A fatalidade de ser gay está no cerne da morte, da dor, da prostituição e do crime de que às vezes (muitas e não poucas) são conduzidos a maioria dos homossexuais por seus pares (entenda-se familiares e adjacentes).

A fatalidade de ser gay é a mesma de quem se encontra na margem, habita o subúrbio, tem a pele negra,é miserável, sem-teto, consome crack.

A fatalidade ser gay define a realidade do presidiário- travesti, do adolescente que abandona a escola para fugir da tortura do bulling constante.

Está no corpo dos maltrapilhos, dos silicones caseiros, dos esquecidos nas gavetas dos IMLs, dos decapitados com os órgãos sexuais enfiados garganta abaixo.

A fatalidade de ser gay é o inexorável destino dos agredidos com coturnos e soco inglês por rapazes fardados em madrugadas de tédio insone.

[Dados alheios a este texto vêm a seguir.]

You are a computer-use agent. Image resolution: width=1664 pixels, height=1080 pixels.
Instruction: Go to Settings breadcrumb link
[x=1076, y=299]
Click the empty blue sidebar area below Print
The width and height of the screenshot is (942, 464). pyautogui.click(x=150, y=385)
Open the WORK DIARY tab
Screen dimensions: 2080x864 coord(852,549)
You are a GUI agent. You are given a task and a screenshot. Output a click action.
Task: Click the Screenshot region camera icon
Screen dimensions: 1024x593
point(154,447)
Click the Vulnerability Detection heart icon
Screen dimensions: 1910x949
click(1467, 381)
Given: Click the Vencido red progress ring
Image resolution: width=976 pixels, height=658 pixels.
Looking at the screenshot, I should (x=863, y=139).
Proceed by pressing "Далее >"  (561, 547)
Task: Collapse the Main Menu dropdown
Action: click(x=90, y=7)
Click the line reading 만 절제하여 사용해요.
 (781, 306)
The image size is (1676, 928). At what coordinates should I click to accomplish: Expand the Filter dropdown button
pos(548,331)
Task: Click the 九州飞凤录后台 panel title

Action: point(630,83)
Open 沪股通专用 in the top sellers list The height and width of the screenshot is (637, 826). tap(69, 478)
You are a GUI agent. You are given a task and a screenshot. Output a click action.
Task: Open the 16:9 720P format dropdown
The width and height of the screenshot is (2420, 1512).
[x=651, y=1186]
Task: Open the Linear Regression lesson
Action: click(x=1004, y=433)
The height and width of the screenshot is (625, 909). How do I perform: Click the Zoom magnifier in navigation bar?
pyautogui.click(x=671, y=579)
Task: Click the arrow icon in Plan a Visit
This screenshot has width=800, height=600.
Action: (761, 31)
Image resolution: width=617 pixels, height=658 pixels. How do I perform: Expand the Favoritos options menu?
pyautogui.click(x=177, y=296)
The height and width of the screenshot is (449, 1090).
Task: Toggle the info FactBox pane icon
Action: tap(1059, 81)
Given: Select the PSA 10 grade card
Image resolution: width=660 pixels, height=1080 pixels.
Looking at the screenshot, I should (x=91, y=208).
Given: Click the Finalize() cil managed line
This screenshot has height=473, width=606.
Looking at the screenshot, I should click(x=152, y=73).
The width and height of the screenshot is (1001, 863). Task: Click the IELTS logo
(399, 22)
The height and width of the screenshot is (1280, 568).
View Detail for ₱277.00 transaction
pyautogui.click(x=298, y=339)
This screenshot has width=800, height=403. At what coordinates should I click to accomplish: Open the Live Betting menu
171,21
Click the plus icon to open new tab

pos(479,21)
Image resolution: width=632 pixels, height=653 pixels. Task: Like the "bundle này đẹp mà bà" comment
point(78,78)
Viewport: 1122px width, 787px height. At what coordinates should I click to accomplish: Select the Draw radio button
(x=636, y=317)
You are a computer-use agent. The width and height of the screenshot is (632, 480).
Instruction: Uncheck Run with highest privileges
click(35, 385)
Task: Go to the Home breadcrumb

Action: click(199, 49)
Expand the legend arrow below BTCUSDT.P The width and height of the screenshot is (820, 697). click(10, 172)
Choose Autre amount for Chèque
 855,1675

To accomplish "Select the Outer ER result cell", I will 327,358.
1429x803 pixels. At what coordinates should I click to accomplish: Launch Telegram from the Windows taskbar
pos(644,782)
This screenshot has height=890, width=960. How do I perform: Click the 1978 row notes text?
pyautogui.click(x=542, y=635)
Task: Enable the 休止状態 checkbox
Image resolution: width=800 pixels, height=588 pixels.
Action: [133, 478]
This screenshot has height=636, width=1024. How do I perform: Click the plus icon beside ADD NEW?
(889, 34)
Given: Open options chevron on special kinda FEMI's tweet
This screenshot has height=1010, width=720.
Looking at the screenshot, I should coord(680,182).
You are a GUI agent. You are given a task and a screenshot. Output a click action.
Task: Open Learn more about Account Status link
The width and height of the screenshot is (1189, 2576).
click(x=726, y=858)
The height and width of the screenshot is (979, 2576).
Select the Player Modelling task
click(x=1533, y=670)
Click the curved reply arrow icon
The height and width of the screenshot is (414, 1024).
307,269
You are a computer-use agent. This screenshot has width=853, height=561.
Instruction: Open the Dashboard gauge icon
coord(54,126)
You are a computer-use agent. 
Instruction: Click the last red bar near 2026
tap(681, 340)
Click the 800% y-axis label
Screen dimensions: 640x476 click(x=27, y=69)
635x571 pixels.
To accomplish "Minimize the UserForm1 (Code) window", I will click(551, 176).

A fatalidade ser gay gera o impulso ao salto, ao veneno, ao corte do pulso como se não fôssemos assassinados todos os dias, a cada minuto, a cada segundo; como se nossas mães, nossos pais e irmãos, com seu ódio e sua vergonha infame não nos relegasse ao limbo e ao inferno do ostracismo e da solidão.

A fatalidade de ser gay gera uma couraça, um orgulho incompreensível e inexplicável que nos ampara e nos protege por toda uma vida e uma caminhada por uma zona escura ao lado de um Eros atordoado.

A fatalidade ser gay nos torna pródigos por sermos filhos e amantes sem sermos amados.

A fatalidade de ser gay produziu obra-primas como Davi,Monalisa, Um Bonde Chamado Desejo, Teorema,Morte em Veneza,entre outros.